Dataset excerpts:
#####

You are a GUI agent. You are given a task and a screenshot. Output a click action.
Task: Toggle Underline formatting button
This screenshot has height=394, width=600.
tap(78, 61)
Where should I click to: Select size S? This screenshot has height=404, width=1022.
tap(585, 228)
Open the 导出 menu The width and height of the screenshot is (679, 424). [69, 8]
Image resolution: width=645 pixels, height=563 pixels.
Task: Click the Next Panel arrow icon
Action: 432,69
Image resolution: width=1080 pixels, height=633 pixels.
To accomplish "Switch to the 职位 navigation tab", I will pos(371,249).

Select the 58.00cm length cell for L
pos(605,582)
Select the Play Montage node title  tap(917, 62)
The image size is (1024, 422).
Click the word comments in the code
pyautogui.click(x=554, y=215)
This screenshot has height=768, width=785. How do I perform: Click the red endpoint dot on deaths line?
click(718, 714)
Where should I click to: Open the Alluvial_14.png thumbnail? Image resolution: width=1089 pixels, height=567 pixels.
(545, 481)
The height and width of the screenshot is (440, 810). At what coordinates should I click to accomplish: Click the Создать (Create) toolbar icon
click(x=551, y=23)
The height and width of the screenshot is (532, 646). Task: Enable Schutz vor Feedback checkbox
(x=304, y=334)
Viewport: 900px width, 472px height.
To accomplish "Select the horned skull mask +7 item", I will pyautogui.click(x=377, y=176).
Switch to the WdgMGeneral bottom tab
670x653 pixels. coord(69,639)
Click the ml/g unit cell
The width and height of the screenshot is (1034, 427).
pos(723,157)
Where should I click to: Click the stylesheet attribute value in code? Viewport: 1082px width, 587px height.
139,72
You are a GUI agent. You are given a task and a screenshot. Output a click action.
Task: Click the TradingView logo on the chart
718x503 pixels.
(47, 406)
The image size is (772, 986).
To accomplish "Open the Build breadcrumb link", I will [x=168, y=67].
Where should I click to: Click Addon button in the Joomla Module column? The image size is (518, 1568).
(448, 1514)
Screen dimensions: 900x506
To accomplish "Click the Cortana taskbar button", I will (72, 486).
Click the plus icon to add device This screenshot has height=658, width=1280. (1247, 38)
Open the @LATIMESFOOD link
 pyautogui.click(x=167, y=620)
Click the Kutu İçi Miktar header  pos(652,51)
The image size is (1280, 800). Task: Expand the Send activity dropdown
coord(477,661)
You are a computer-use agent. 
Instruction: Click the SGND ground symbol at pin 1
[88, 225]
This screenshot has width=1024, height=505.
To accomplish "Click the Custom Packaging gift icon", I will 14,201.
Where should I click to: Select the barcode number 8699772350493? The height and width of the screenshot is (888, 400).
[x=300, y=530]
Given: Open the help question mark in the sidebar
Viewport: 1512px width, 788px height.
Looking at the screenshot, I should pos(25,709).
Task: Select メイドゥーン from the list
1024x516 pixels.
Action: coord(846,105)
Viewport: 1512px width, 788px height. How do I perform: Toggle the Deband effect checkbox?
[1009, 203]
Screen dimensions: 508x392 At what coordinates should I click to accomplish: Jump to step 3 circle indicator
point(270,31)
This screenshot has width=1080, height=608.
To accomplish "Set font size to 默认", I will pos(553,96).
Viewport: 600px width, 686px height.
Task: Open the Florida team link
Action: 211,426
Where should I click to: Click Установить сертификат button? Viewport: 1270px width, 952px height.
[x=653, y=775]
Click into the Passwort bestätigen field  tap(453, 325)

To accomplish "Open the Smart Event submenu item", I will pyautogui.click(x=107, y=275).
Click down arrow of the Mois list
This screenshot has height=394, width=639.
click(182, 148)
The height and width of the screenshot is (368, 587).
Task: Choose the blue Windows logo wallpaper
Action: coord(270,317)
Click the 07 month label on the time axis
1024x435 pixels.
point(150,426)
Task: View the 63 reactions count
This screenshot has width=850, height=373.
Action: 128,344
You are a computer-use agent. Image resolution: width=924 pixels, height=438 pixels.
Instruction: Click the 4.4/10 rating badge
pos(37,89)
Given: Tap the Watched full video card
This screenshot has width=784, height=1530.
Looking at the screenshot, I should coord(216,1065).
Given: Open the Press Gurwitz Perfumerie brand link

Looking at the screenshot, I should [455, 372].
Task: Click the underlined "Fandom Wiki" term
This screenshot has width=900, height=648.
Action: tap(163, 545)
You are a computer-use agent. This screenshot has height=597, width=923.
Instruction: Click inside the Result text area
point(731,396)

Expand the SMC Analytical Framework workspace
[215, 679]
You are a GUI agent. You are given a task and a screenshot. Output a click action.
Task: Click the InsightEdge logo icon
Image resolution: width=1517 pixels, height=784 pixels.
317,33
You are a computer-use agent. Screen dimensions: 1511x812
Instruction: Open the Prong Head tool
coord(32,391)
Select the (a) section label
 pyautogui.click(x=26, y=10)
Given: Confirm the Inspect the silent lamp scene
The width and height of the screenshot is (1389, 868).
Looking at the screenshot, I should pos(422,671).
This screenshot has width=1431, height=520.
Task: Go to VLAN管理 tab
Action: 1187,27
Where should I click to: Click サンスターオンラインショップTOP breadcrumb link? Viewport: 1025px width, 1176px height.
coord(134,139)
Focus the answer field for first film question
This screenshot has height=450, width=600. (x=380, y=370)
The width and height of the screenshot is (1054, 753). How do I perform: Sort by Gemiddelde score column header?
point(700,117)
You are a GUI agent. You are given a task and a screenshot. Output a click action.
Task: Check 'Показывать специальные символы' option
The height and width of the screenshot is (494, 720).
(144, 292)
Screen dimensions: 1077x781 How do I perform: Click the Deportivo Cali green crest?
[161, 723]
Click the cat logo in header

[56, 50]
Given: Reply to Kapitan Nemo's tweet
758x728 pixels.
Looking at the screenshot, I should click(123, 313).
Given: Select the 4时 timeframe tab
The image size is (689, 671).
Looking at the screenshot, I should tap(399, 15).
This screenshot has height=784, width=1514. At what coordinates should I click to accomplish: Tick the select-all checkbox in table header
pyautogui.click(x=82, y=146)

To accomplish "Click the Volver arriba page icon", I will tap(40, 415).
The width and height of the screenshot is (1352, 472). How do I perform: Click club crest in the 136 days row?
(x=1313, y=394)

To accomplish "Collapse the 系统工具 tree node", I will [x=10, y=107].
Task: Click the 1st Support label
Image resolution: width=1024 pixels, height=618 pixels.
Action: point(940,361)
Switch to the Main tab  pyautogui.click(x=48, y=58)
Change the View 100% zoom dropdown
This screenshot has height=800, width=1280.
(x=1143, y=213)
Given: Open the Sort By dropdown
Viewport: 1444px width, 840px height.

#####

■ EXERCISE REQUIREMENTS:
All of the data above should be reproduced exactly, with nothing left out.

■ SOLUTION TO THE PROBLEM:
You are a GUI agent. You are given a task and a screenshot. Output a click action.
Task: Toggle Underline formatting button
This screenshot has height=394, width=600.
tap(78, 61)
Where should I click to: Select size S? This screenshot has height=404, width=1022.
tap(585, 228)
Open the 导出 menu The width and height of the screenshot is (679, 424). [69, 8]
Image resolution: width=645 pixels, height=563 pixels.
Task: Click the Next Panel arrow icon
Action: 432,69
Image resolution: width=1080 pixels, height=633 pixels.
To accomplish "Switch to the 职位 navigation tab", I will pos(371,249).

Select the 58.00cm length cell for L
pos(605,582)
Select the Play Montage node title  tap(917, 62)
The image size is (1024, 422).
Click the word comments in the code
pyautogui.click(x=554, y=215)
This screenshot has height=768, width=785. How do I perform: Click the red endpoint dot on deaths line?
click(718, 714)
Where should I click to: Open the Alluvial_14.png thumbnail? Image resolution: width=1089 pixels, height=567 pixels.
(545, 481)
The height and width of the screenshot is (440, 810). At what coordinates should I click to accomplish: Click the Создать (Create) toolbar icon
click(x=551, y=23)
The height and width of the screenshot is (532, 646). Task: Enable Schutz vor Feedback checkbox
(x=304, y=334)
Viewport: 900px width, 472px height.
To accomplish "Select the horned skull mask +7 item", I will pyautogui.click(x=377, y=176).
Switch to the WdgMGeneral bottom tab
670x653 pixels. coord(69,639)
Click the ml/g unit cell
The width and height of the screenshot is (1034, 427).
pos(723,157)
Where should I click to: Click the stylesheet attribute value in code? Viewport: 1082px width, 587px height.
139,72
You are a GUI agent. You are given a task and a screenshot. Output a click action.
Task: Click the TradingView logo on the chart
718x503 pixels.
(47, 406)
The image size is (772, 986).
To accomplish "Open the Build breadcrumb link", I will [x=168, y=67].
Where should I click to: Click Addon button in the Joomla Module column? The image size is (518, 1568).
(448, 1514)
Screen dimensions: 900x506
To accomplish "Click the Cortana taskbar button", I will (72, 486).
Click the plus icon to add device This screenshot has height=658, width=1280. (1247, 38)
Open the @LATIMESFOOD link
 pyautogui.click(x=167, y=620)
Click the Kutu İçi Miktar header  pos(652,51)
The image size is (1280, 800). Task: Expand the Send activity dropdown
coord(477,661)
You are a computer-use agent. 
Instruction: Click the SGND ground symbol at pin 1
[88, 225]
This screenshot has width=1024, height=505.
To accomplish "Click the Custom Packaging gift icon", I will 14,201.
Where should I click to: Select the barcode number 8699772350493? The height and width of the screenshot is (888, 400).
[x=300, y=530]
Given: Open the help question mark in the sidebar
Viewport: 1512px width, 788px height.
Looking at the screenshot, I should pos(25,709).
Task: Select メイドゥーン from the list
1024x516 pixels.
Action: coord(846,105)
Viewport: 1512px width, 788px height. How do I perform: Toggle the Deband effect checkbox?
[1009, 203]
Screen dimensions: 508x392 At what coordinates should I click to accomplish: Jump to step 3 circle indicator
point(270,31)
This screenshot has width=1080, height=608.
To accomplish "Set font size to 默认", I will pos(553,96).
Viewport: 600px width, 686px height.
Task: Open the Florida team link
Action: 211,426
Where should I click to: Click Установить сертификат button? Viewport: 1270px width, 952px height.
[x=653, y=775]
Click into the Passwort bestätigen field  tap(453, 325)

To accomplish "Open the Smart Event submenu item", I will pyautogui.click(x=107, y=275).
Click down arrow of the Mois list
This screenshot has height=394, width=639.
click(182, 148)
The height and width of the screenshot is (368, 587).
Task: Choose the blue Windows logo wallpaper
Action: coord(270,317)
Click the 07 month label on the time axis
1024x435 pixels.
point(150,426)
Task: View the 63 reactions count
This screenshot has width=850, height=373.
Action: 128,344
You are a computer-use agent. Image resolution: width=924 pixels, height=438 pixels.
Instruction: Click the 4.4/10 rating badge
pos(37,89)
Given: Tap the Watched full video card
This screenshot has width=784, height=1530.
Looking at the screenshot, I should coord(216,1065).
Given: Open the Press Gurwitz Perfumerie brand link

Looking at the screenshot, I should [455, 372].
Task: Click the underlined "Fandom Wiki" term
This screenshot has width=900, height=648.
Action: tap(163, 545)
You are a computer-use agent. This screenshot has height=597, width=923.
Instruction: Click inside the Result text area
point(731,396)

Expand the SMC Analytical Framework workspace
[215, 679]
You are a GUI agent. You are given a task and a screenshot. Output a click action.
Task: Click the InsightEdge logo icon
Image resolution: width=1517 pixels, height=784 pixels.
317,33
You are a computer-use agent. Screen dimensions: 1511x812
Instruction: Open the Prong Head tool
coord(32,391)
Select the (a) section label
 pyautogui.click(x=26, y=10)
Given: Confirm the Inspect the silent lamp scene
The width and height of the screenshot is (1389, 868).
Looking at the screenshot, I should pos(422,671).
This screenshot has width=1431, height=520.
Task: Go to VLAN管理 tab
Action: 1187,27
Where should I click to: Click サンスターオンラインショップTOP breadcrumb link? Viewport: 1025px width, 1176px height.
coord(134,139)
Focus the answer field for first film question
This screenshot has height=450, width=600. (x=380, y=370)
The width and height of the screenshot is (1054, 753). How do I perform: Sort by Gemiddelde score column header?
point(700,117)
You are a GUI agent. You are given a task and a screenshot. Output a click action.
Task: Check 'Показывать специальные символы' option
The height and width of the screenshot is (494, 720).
(144, 292)
Screen dimensions: 1077x781 How do I perform: Click the Deportivo Cali green crest?
[161, 723]
Click the cat logo in header

[56, 50]
Given: Reply to Kapitan Nemo's tweet
758x728 pixels.
Looking at the screenshot, I should click(123, 313).
Given: Select the 4时 timeframe tab
The image size is (689, 671).
Looking at the screenshot, I should tap(399, 15).
This screenshot has height=784, width=1514. At what coordinates should I click to accomplish: Tick the select-all checkbox in table header
pyautogui.click(x=82, y=146)

To accomplish "Click the Volver arriba page icon", I will tap(40, 415).
The width and height of the screenshot is (1352, 472). How do I perform: Click club crest in the 136 days row?
(x=1313, y=394)

To accomplish "Collapse the 系统工具 tree node", I will [x=10, y=107].
Task: Click the 1st Support label
Image resolution: width=1024 pixels, height=618 pixels.
Action: point(940,361)
Switch to the Main tab  pyautogui.click(x=48, y=58)
Change the View 100% zoom dropdown
This screenshot has height=800, width=1280.
(x=1143, y=213)
Given: Open the Sort By dropdown
Viewport: 1444px width, 840px height.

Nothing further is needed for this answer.